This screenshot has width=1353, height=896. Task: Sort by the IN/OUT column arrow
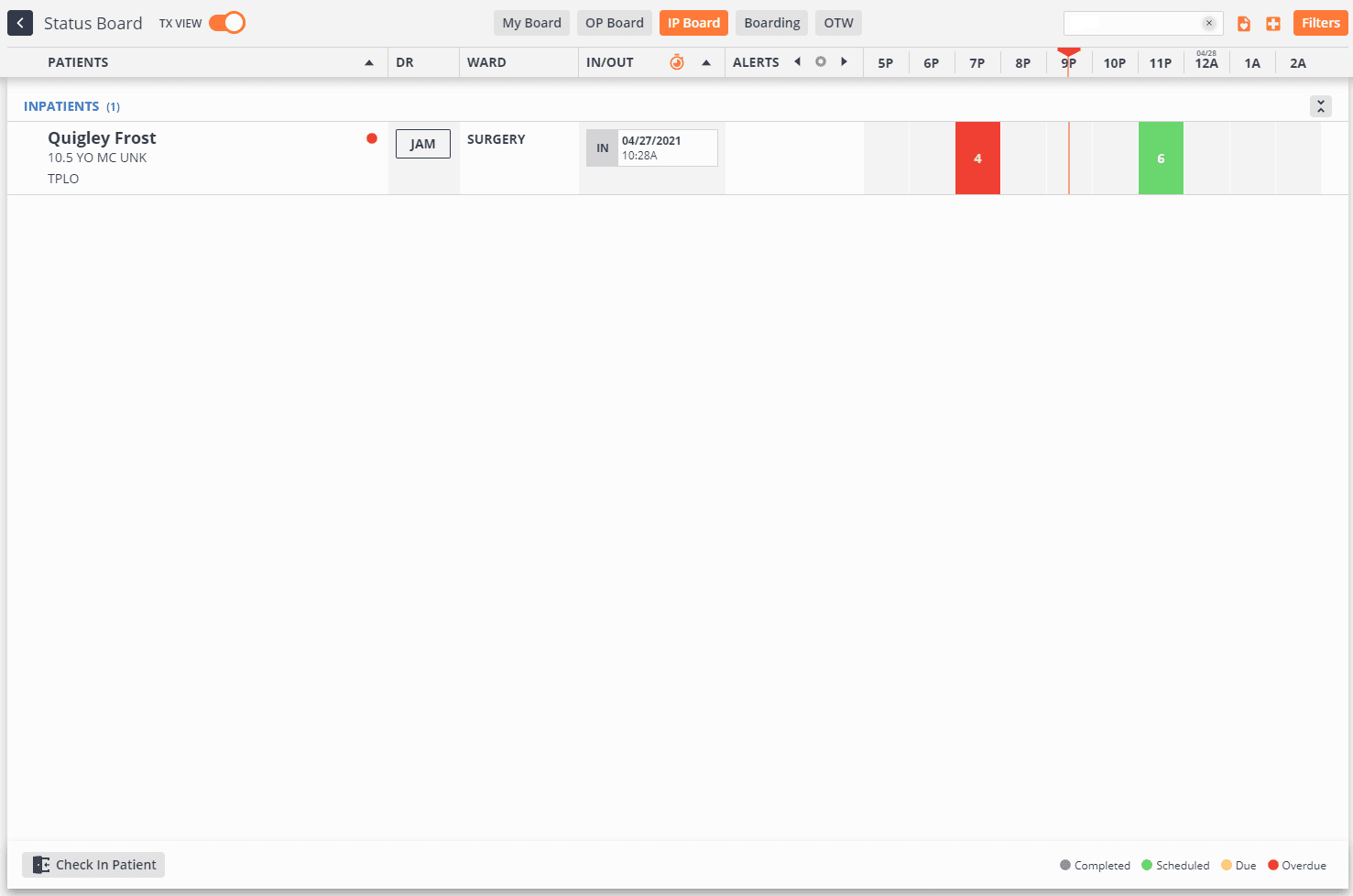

=======

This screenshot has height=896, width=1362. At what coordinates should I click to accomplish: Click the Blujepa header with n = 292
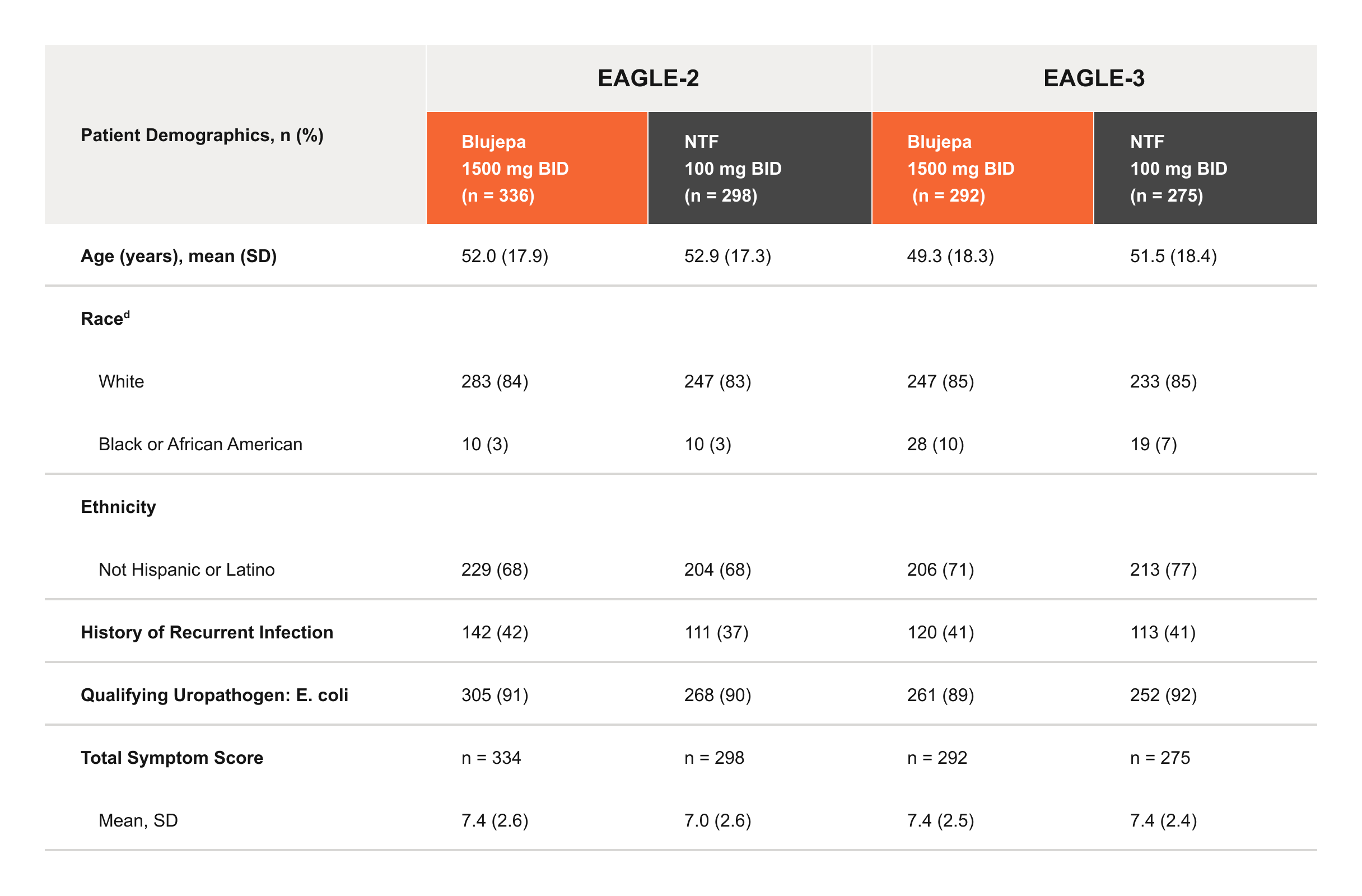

=======

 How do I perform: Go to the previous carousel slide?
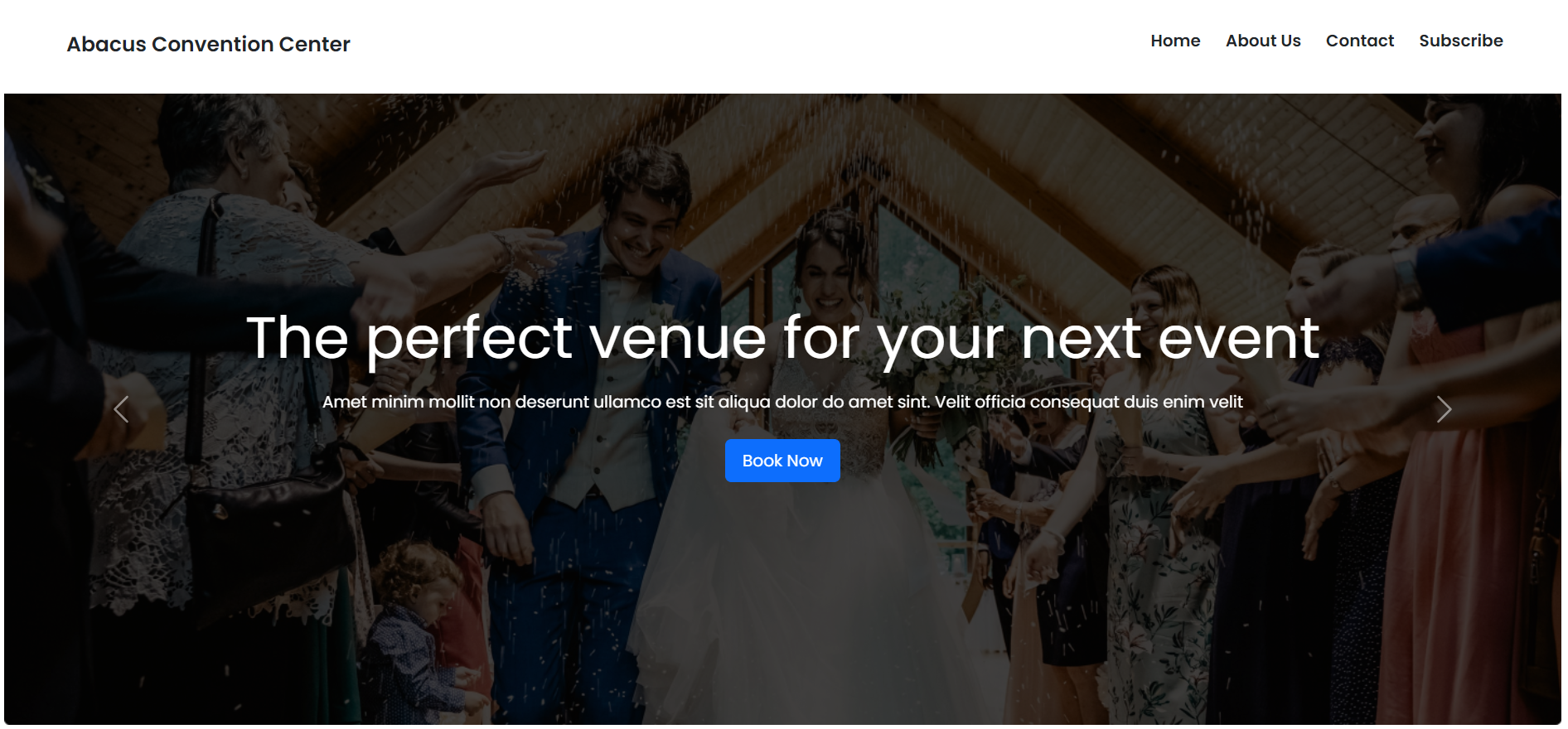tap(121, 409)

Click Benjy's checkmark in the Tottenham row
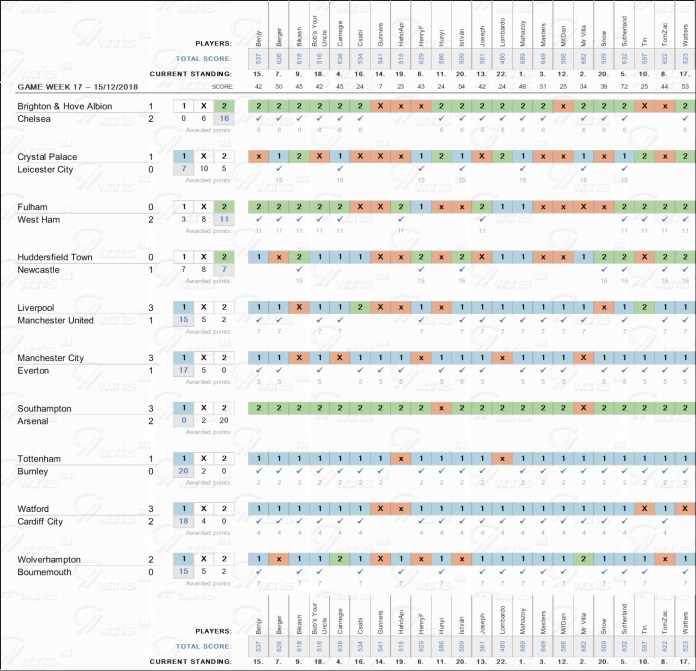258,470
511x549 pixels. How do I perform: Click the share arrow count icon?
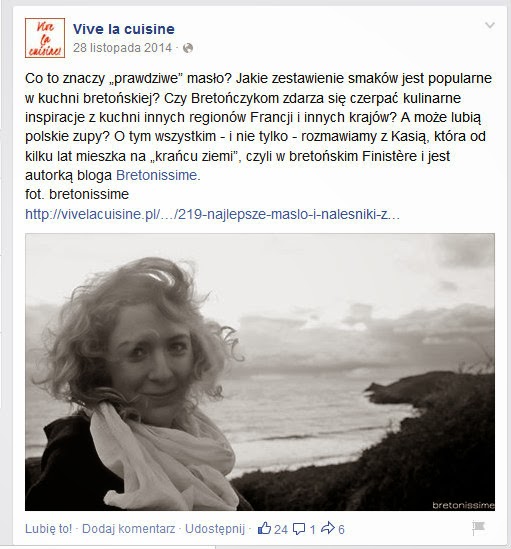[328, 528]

=======

Problem
List every line above that contains the word "perform". Case counts.

Answer to the task
 How do I perform: Go to the previous carousel slide?
511x549 pixels. How do I perform: Click the share arrow count icon?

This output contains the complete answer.